Alessia ha dodici anni e frequenta la scuola media. È svogliata e complessata come si conviene alle ragazzine della sua età. Veste con gli stessi leggins e le felpe delle sue compagne di scuola, dalle quali è impossibile distinguerla quando sono in gruppo. Ha un fratello piccolo che adora, tanti compiti da fare e ama l’hip hop. Una ragazzina qualunque.
E, proprio come tante altre, Alessia è autolesionista. Si infligge lunghi tagli sugli avanbracci, postando poi le foto delle cicatrici su Ask. Se un’amica le chiede come fare altrettanto Alessia la tratta malissimo, prodigandosi poi in frasi di incoraggiamento per aiutarla a uscire dalla crisi.
Alessia è brava con le parole. Le usa per esprimere odio, disagio, affetto, riempendo ogni sentimento di sfumature. Eppure né le parole né i tagli che porta sul corpo sono stati sufficienti a portare alla luce il suo dolore.
Le amiche le stanno vicino con un misto di timore e ammirazione. “Raccontaci una storia” le chiedono ogni sera dalle pagine di Ask.
E lei racconta…‘Ma ti muovi!’ dice mia madre bussando alla porta del bagno. Bussa. bussa. Bussa.Sta solo amplificando il mio mal di testa.
“Ora esco!” urlo in risposta.
Mi asciugo le lacrime e mi guardo allo specchio.
Inevitabilmente scoppio a piangere, di nuovo.
Mi accascio lungo la porta.
Le mie lacrime sono salate e calde.
Mi fa male il cuore. Non so se per le troppe emozioni, per il troppo dolore o per un problema fisico…
So solo che mi fa malissimo.
Stringo di nuovo quell’oggetto di metallo che mi ero ripromessa di buttare.
“Esci da li!” dice mia madre, e cerca di aprire la porta.
Eh, no, mamma. È chiusa a chiave.
Come ci si sente a non riuscire ad aprire la porta? Brutto eh?
Affondo la lametta più in profondità, faccio dei tagli verticali più difficili da ricucire.

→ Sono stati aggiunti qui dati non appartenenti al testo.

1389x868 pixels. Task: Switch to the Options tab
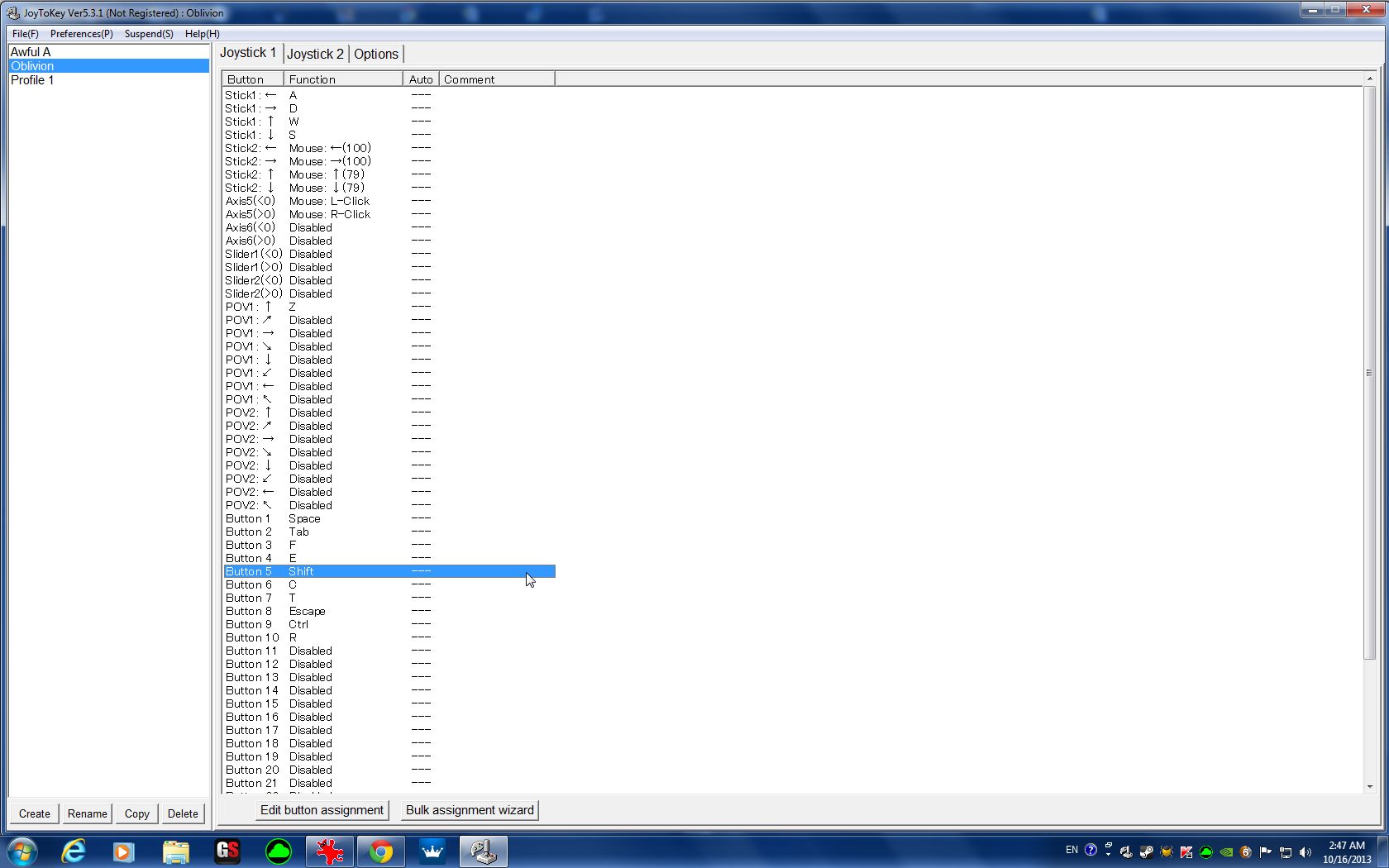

Apro l’acqua della vasca da bagno bollente, rileggo un ultima volta la lettera fatta e la metto sotto l’uscio della porta.
Sono piena di sangue.
Entro nella vasca.
Il sangue sgorga più velocemente.
Mi gira la testa. inizio a vedere chiazze scure.
“Apri ti prego, apri!” mia madre piange, sta picchiando la porta.
Vorrei tanto stringerti mamma.
Dirti che ti voglio bene, venire li ad aprirti ma non ce la faccio.
Lei urla e io affondo la testa nell’acqua non mi sono mai piaciute le sue urla.
L’acqua è rossastra, adesso è rosso acceso.
Faccio in tempo a cogliere l’ultima frase “non sei un disastro sei la persona più forte e bella di questo mondo” e mi addormento così con il sorriso.